Od przyszłego roku liczba dozwolonych operacji lotniczych na lotnisku Schiphol będzie ograniczona do maksymalnie 478.000 XNUMX rocznie.
Rząd podjął taką decyzję, próbując zmniejszyć zanieczyszczenie hałasem wokół lotniska i przywrócić sytuację prawną lokalnym mieszkańcom. Plan stanowi część szerszego pakietu działań, który został wcześniej przedłożony Komisji Europejskiej i powinien doprowadzić do całkowitej redukcji hałasu o 20%.
Ograniczanie uciążliwości wokół lotniska Schiphol od pewnego czasu sprawiało rządowi ból głowy. We wrześniu rząd przedstawił szeroki pakiet działań mających na celu zmniejszenie uciążliwości dla mieszkańców. Podstawą tego podejścia jest nowy limit ruchu lotniczego. Według ministra Barry'ego Madlenera ds. infrastruktury i gospodarki wodnej celem jest zmniejszenie liczby osób znajdujących się w poważnych niedogodnościach o 15%, a pozostałe 5% ma zostać osiągnięte w dalszej części kadencji rządu.
„Chcemy nie tylko sprostać europejskim wymaganiom, ale także oddać sprawiedliwość mieszkańcom obszaru Schiphol” – podkreślił minister.
Ustalając nowy limit, rząd dokładnie rozważył interesy lokalnych mieszkańców, sektora lotniczego oraz wykonalność działań w kontekście europejskim. We wrześniu rząd oszacował wymaganą redukcję na 17%, przy przepustowości od 475.000 485.000 do XNUMX XNUMX lotów.

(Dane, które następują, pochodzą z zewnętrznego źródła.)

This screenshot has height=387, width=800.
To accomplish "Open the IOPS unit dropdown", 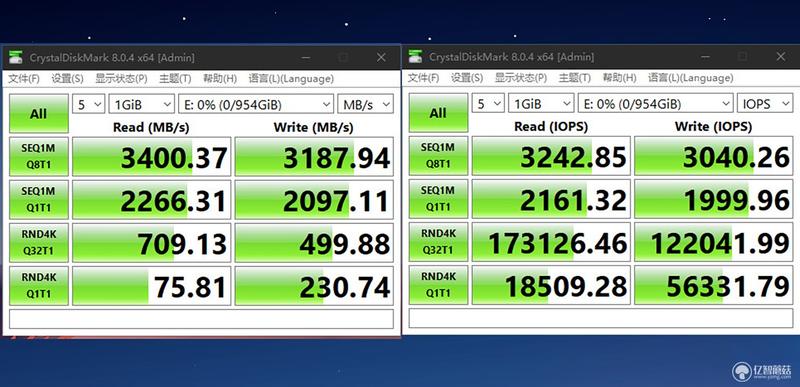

Okazało się jednak, że ten model obliczeniowy nie jest na tyle stabilny, aby można było wyciągnąć ostateczne wnioski. Dalsze obliczenia wykazały, że do osiągnięcia celów konieczna jest większa redukcja.
W rezultacie liczba lotów powinna spaść do 467.000 XNUMX. Rząd zdecydował się jednak na nieco wyższy limit, aby cele redukcyjne nie zostały uznane w procedurze europejskiej za nieosiągalne.
Nowa maksymalna liczba lotów nie jest niezobowiązująca. Rząd zawarł wiążące umowy z liniami lotniczymi, takimi jak KLM i sam Schiphol. Strony te ponoszą odpowiedzialność za osiągnięcie redukcji hałasu, a skutki podjętych działań będą ściśle monitorowane.
„To mocne środki dla sektora, ale próbowaliśmy znaleźć równowagę” – powiedział minister Madlener. „Rozumiem, że część mieszkańców liczyła na dalsze obniżki, ale tą decyzją robimy ważny krok. Cel 20% redukcji pozostaje niezmienny.”
wyzwania w przyszłości
Decyzja o osiągnięciu na razie 15% redukcji hałasu oznacza, że rząd w dalszym ciągu stoi przed poważnym wyzwaniem, aby osiągnąć ostatnie 5%. Pozostałą redukcję należy wdrożyć w późniejszym terminie, lecz nadal nie jest jasne, jakie środki są w tym celu wymagane.
Jednocześnie delikatną kwestią pozostaje pogodzenie interesów sektora lotniczego i lokalnych mieszkańców. Schiphol jest ważnym motorem holenderskiej gospodarki, ale cena, jaką płacą lokalni mieszkańcy w postaci hałasu i zanieczyszczenia powietrza, pozostaje źródłem debaty społecznej.
Rząd podkreśla, że najwyższym priorytetem pozostaje całkowity cel dotyczący poziomu hałasu na poziomie 20%. „Musimy postępować ostrożnie i etapami, abyśmy mogli osiągnąć ten cel bez podejmowania niepotrzebnego ryzyka” – stwierdził Minister Madlener.